The Cleveland Orchestra recently celebrated an "unexpected" gift from the estate of Jean Tower Taber to the tune of $9.3 million. The gift was outlined in Taber’s written estate plans. The orchestra learned about it only after her death.
But a closer look at the conditions behind the gift suggests the orchestra shouldn’t be completely shocked. "Luck," to quote Branch Rickey, "is the residue of design," and in the case of Jean Tower Taber, her gift was a result of the orchestra’s methodical, decades-long efforts to broaden its donor base while rolling out engaging programming.
I’ll examine the orchestra’s work and how it fits into Cleveland's emergence as a national arts hotspot in a moment. But first, let’s look at the donor behind this surprising—yet, not-so-surprising—gift.
Jean Hower Taber was the great-granddaughter of John H. Hower, one of the founders of the Quaker Oats Company, originally based in Akron, Ohio. In 2004, she received an honorary degree from the University of Akron, and provided the school within over $7.7 million in her lifetime. She also served as a trustee for life with the Cleveland Natural History Museum.
Here’s where the orchestra’s fundraising foresight comes into sharper focus.
It launched the Heritage Society in 1994 to broaden and promote planned giving support. The group is composed of individuals who have included the orchestra in their estate plans. Benefits of membership include access to exclusive events, including the annual Heritage Society Chamber Performance and Brunch, and listing on the Heritage Society roster in the orchestra's program books and annual report.
The Heritage Society currently includes over 600 members.
Taber created a charitable gift annuity with the orchestra in 2001, which provided her with ongoing income during her lifetime. This annuity distributed approximately $500,000 to the orchestra following her death last year.

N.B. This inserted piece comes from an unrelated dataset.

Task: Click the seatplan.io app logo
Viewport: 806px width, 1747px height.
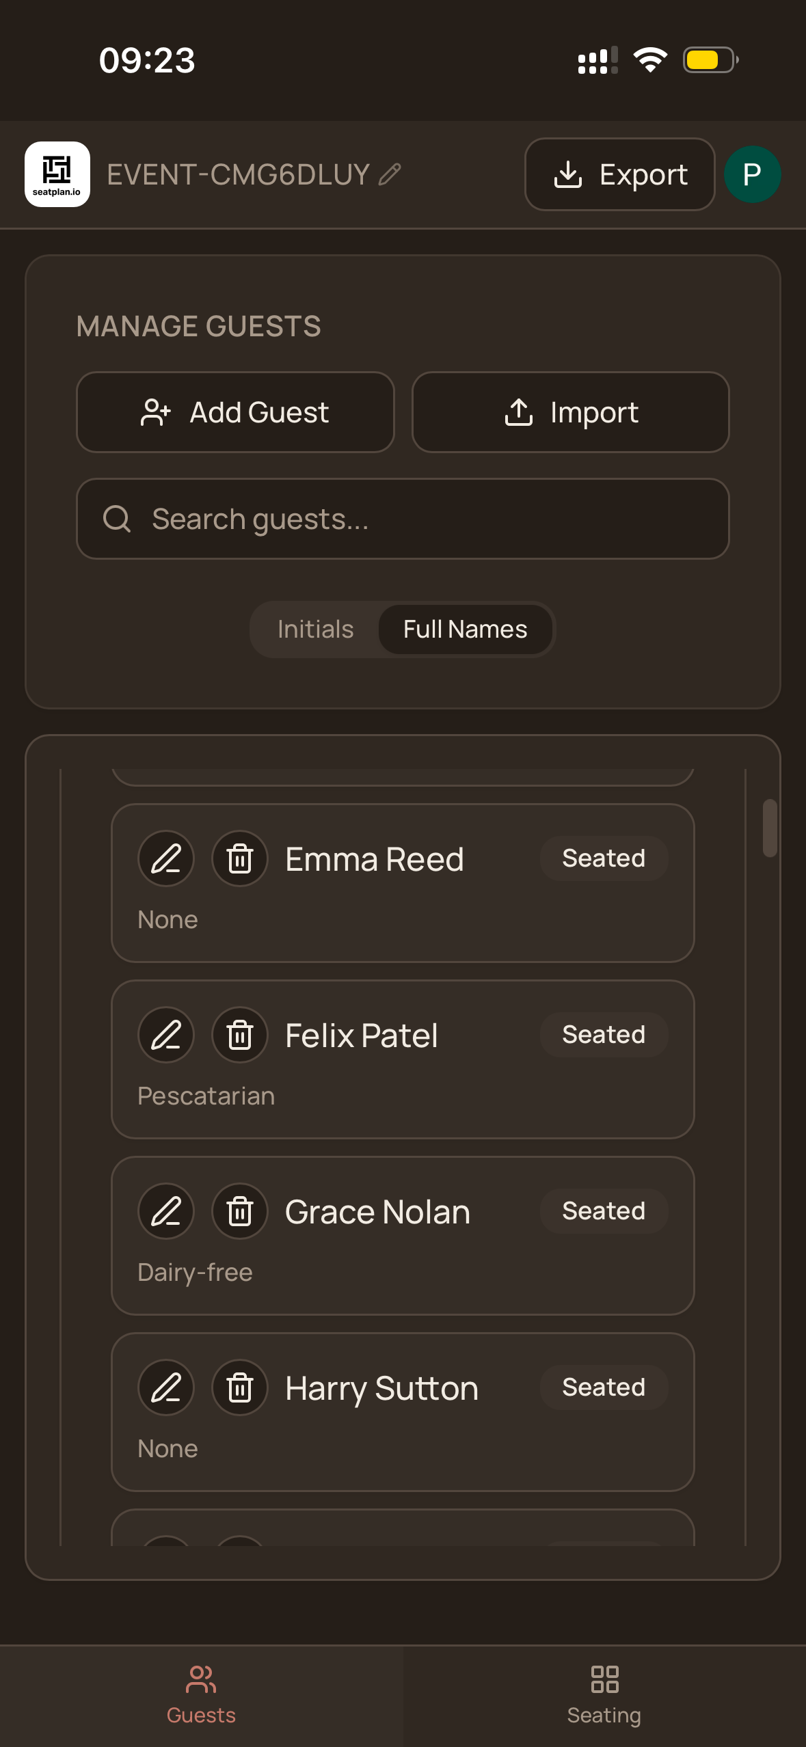Action: [57, 174]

"The Cleveland Orchestra was a meaningful part of Jean’s life, and she felt the orchestra was especially important to the Cleveland community—the orchestra's exemplary artistry and commitment to education and community resonated strongly with her," said Taber’s brother, James Hower.
Hower’s comment echoes the prevailing donor sentiment across the classical music world.
Orchestras, donors contend, need to shed their elitist image and cultivate deep and lasting relationships across the community. A particularly applicable case study comes to us from the nearby Detroit Symphony Orchestra.
A 2011 labor agreement embedded new engagement efforts, like a new streaming program, Live at Orchestra Hall. The program quickly received support from other donors, and soon became, according to the New York Times, "the most ambitious free web-streaming program of any major American orchestra."
Fast forward to 2017. Upon announcing $18.5 million in new funding from the Andrew W. Mellon Foundation and three other funders, DSO President and Chief Executive Anne Parsons said that, thanks to these engagement efforts, the orchestra raised more in donations, sold more tickets and, in 2013, balanced its budget for the first time since 2007.
Other examples include the Seattle Symphony's use of market research to create compelling programming, and the League of American Orchestras' Ford Musician Awards for Excellence in Community Service, a program supporting orchestra musicians and the work they do in their communities.
The Cleveland Orchestra offers a host of programs geared toward families, educators, youth and adults. Its Music Explorers Series lets children and families learn about specific instruments from orchestra musicians and guests. (My favorite class? "The Tremendous Tuba.")
Taber's gift also demonstrates that Cleveland continues to enjoy sustained and impressive fundraising success across arts sectors.
I first explored this issue back in 2015, while looking at the city's emergence as a national theater mecca. Central to this development was surging support from stalwart institutional funders like the KeyBank Foundation and the Cleveland Foundation.
"Like many legacy cities or Rust Belt cities, Cleveland has had a hard road. Right now, we are really turning a corner—there is more growth, more excitement and more energy here than in a very long time," said Laura Kepley, the artistic director of the Cleveland Play House.
Earlier this year, the KeyBank Foundation donated $10 million to Cleveland's Rock and Roll Hall of Fame the largest gift in its history. Expounding on the foundation's mission, CEO Beth Mooney said it "strives to be the long tentpole in all the communities we serve."
And in mid-August, the Cleveland Museum of Art and the Cleveland Foundation announced the launch of Creative Fusion: Composer Series, a new program to support the creation of six original works by international composers for the museum's performing arts series.
The program, said William Griswold, director of the museum, will "advance the mission of the museum, reinforcing its stature as a leader among global arts institutions."
The cumulative effect of these developments provides an instructive case study into the regional philanthropy boom in places like the Rust Belt.
There are more rich people than ever, they're spread out all across the country, and they're giving back to hometown institutions at "big city" levels. Throw in continued support from loyal foundations, and that's a recipe for what American Theatre called Cleveland's "urban renaissance."